En créant l’équivalent d’un diplôme d’études supérieures spécialisées (D.E.S.S.) destiné aux Africains déjà engagés dans le système de santé de plusieurs pays d’Afrique de l’Ouest, l’équipe canadienne pense pouvoir former 115 spécialistes à partir de janvier 2005. Ce sont des professionnels qui font déjà partie du personnel en santé publique: médecins, infirmiers, sages-femmes, etc. «Le financement du projet est prévu pour 10 ans, mais la présence de divers partenaires fait que nous pouvons envisager sa survie à long terme, mentionne M. Piché. Trop de projets de coopération internationale prennent fin quand les subventions sont épuisées. Nous souhaitons éviter cela.»
30 ans en Afrique
Présent depuis 30 ans en Afrique subsaharienne, Victor Piché considère ce projet comme l’un des plus importants à avoir été menés par les professeurs du Département de démographie. Mais le directeur insiste sur la participation de plusieurs partenaires. L’idée originale revient d’ailleurs à son collègue Thomas Le Grand, professeur à ce même département. Pierre Fournier, professeur au Département de médecine sociale et préventive de la Faculté de médecine, y est aussi très engagé ainsi que Lucien Albert, directeur de l’Unité de santé internationale. Les collaborateurs de l’Unité d’enseignement et de recherche en démographie (UERD) de l’Université de Ouagadougou, Dieudonné Ouédraogo, Baya Banza et Blaise Sondo, complètent l’équipe en plus de la coordonnatrice Danièle Laliberté et de l’administratrice Turenne Joseph.
Le nouveau programme d’études exigera la présence en Afrique de spécialistes internationalement reconnus qui devront se déplacer afin d’assurer la formation des étudiants.
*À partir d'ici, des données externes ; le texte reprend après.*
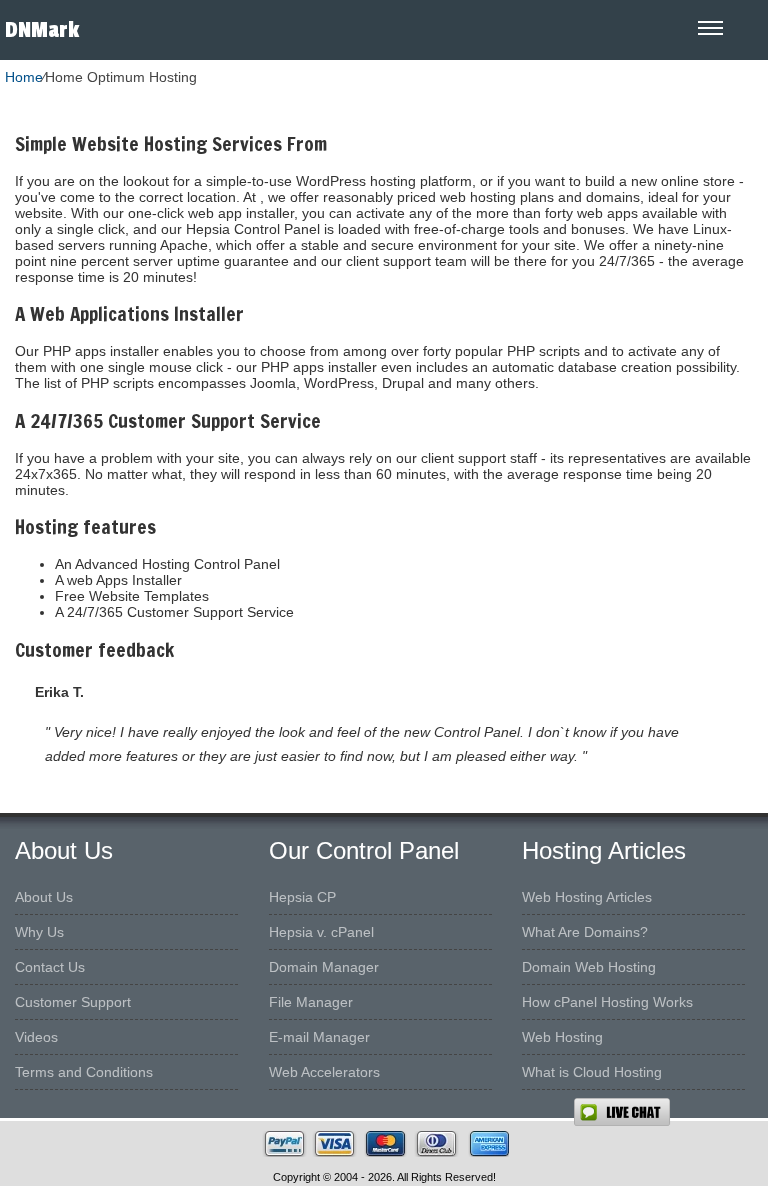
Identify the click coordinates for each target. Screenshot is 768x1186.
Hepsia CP (302, 897)
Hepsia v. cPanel (321, 932)
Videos (36, 1037)
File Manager (311, 1002)
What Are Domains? (585, 932)
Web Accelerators (324, 1072)
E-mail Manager (319, 1037)
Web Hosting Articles (587, 897)
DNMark (42, 30)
Victor Piché se rend lui-même cinq ou six fois par année sur ce continent. Mais éventuellement, des méthodes d’enseignement à distance seront intégrées au processus pédagogique afin de mettre à contribution les meilleurs professeurs. On verra de plus en plus de vidéoconférences par exemple.
Lorsque le D.E.S.S. sera bien implanté, on amorcera la deuxième phase du projet, soit le renforcement de la structure de l’UERD. Par la suite, des programmes de bourses assureront un financement à 17 étudiants au doctorat en santé publique et en démographie de l’Université de Montréal.
Pourquoi la fondation Bill et Melinda Gates s’est-elle tournée vers l’UdeM? Parce qu’on y trouve une expertise unique au monde en matière de santé publique en Afrique francophone. «L’objectif de cette fondation est de favoriser des projets de coopération en santé dans toute l’Afrique. Or, si les chercheurs américains sont présents dans plusieurs pays, ils sont moins actifs dans les anciennes colonies françaises, où nous travaillons depuis longtemps», explique le démographe.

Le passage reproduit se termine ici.